:: WORK TASK ::
Write out the data in full, exactly as shown.

(Records from a data source)
::::::::

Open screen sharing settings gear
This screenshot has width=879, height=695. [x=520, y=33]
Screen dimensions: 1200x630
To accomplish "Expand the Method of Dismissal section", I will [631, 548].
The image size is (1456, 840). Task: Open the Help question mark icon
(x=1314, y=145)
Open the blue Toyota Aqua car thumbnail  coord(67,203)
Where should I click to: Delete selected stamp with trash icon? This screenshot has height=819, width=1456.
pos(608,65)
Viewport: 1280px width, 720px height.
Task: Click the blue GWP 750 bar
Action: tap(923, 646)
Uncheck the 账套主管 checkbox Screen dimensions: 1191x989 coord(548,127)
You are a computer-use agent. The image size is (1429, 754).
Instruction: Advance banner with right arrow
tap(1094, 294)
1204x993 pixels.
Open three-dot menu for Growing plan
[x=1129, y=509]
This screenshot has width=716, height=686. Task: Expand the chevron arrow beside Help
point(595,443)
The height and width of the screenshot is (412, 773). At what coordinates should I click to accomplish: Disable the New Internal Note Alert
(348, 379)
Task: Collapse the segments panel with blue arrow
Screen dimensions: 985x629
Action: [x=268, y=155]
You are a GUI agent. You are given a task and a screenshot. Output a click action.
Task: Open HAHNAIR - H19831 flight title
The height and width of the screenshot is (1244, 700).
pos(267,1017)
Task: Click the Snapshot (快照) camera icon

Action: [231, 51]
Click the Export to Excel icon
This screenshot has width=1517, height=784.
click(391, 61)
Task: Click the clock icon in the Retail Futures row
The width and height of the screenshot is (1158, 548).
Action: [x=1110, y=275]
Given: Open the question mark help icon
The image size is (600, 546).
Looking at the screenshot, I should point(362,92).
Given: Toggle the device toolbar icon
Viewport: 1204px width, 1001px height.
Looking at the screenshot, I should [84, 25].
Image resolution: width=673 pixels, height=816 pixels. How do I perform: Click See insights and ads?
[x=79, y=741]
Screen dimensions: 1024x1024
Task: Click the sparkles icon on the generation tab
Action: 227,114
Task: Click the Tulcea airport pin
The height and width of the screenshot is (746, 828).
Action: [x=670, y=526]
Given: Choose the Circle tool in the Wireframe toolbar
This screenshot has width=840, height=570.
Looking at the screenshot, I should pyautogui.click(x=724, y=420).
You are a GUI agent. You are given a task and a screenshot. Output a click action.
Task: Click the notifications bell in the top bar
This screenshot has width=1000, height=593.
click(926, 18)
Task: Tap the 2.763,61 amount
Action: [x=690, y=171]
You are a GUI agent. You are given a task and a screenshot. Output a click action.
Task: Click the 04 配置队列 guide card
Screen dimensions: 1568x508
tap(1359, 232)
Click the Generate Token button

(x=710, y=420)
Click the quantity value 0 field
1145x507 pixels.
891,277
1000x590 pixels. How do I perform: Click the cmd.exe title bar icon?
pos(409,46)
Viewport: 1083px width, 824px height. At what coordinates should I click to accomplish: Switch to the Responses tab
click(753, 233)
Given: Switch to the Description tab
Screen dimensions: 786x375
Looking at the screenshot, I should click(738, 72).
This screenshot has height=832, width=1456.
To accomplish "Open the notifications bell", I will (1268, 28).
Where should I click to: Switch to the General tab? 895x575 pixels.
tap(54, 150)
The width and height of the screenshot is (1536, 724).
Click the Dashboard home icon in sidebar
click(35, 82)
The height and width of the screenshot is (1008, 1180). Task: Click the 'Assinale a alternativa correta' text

::::::::

:: REPLY ::
Open screen sharing settings gear
This screenshot has width=879, height=695. [x=520, y=33]
Screen dimensions: 1200x630
To accomplish "Expand the Method of Dismissal section", I will [631, 548].
The image size is (1456, 840). Task: Open the Help question mark icon
(x=1314, y=145)
Open the blue Toyota Aqua car thumbnail  coord(67,203)
Where should I click to: Delete selected stamp with trash icon? This screenshot has height=819, width=1456.
pos(608,65)
Viewport: 1280px width, 720px height.
Task: Click the blue GWP 750 bar
Action: tap(923, 646)
Uncheck the 账套主管 checkbox Screen dimensions: 1191x989 coord(548,127)
You are a computer-use agent. The image size is (1429, 754).
Instruction: Advance banner with right arrow
tap(1094, 294)
1204x993 pixels.
Open three-dot menu for Growing plan
[x=1129, y=509]
This screenshot has width=716, height=686. Task: Expand the chevron arrow beside Help
point(595,443)
The height and width of the screenshot is (412, 773). At what coordinates should I click to accomplish: Disable the New Internal Note Alert
(348, 379)
Task: Collapse the segments panel with blue arrow
Screen dimensions: 985x629
Action: [x=268, y=155]
You are a GUI agent. You are given a task and a screenshot. Output a click action.
Task: Open HAHNAIR - H19831 flight title
The height and width of the screenshot is (1244, 700).
pos(267,1017)
Task: Click the Snapshot (快照) camera icon

Action: [231, 51]
Click the Export to Excel icon
This screenshot has width=1517, height=784.
click(391, 61)
Task: Click the clock icon in the Retail Futures row
The width and height of the screenshot is (1158, 548).
Action: [x=1110, y=275]
Given: Open the question mark help icon
The image size is (600, 546).
Looking at the screenshot, I should point(362,92).
Given: Toggle the device toolbar icon
Viewport: 1204px width, 1001px height.
Looking at the screenshot, I should [84, 25].
Image resolution: width=673 pixels, height=816 pixels. How do I perform: Click See insights and ads?
[x=79, y=741]
Screen dimensions: 1024x1024
Task: Click the sparkles icon on the generation tab
Action: 227,114
Task: Click the Tulcea airport pin
The height and width of the screenshot is (746, 828).
Action: [x=670, y=526]
Given: Choose the Circle tool in the Wireframe toolbar
This screenshot has width=840, height=570.
Looking at the screenshot, I should pyautogui.click(x=724, y=420).
You are a GUI agent. You are given a task and a screenshot. Output a click action.
Task: Click the notifications bell in the top bar
This screenshot has width=1000, height=593.
click(926, 18)
Task: Tap the 2.763,61 amount
Action: [x=690, y=171]
You are a GUI agent. You are given a task and a screenshot. Output a click action.
Task: Click the 04 配置队列 guide card
Screen dimensions: 1568x508
tap(1359, 232)
Click the Generate Token button

(x=710, y=420)
Click the quantity value 0 field
1145x507 pixels.
891,277
1000x590 pixels. How do I perform: Click the cmd.exe title bar icon?
pos(409,46)
Viewport: 1083px width, 824px height. At what coordinates should I click to accomplish: Switch to the Responses tab
click(753, 233)
Given: Switch to the Description tab
Screen dimensions: 786x375
Looking at the screenshot, I should click(738, 72).
This screenshot has height=832, width=1456.
To accomplish "Open the notifications bell", I will (1268, 28).
Where should I click to: Switch to the General tab? 895x575 pixels.
tap(54, 150)
The width and height of the screenshot is (1536, 724).
Click the Dashboard home icon in sidebar
click(35, 82)
The height and width of the screenshot is (1008, 1180). Task: Click the 'Assinale a alternativa correta' text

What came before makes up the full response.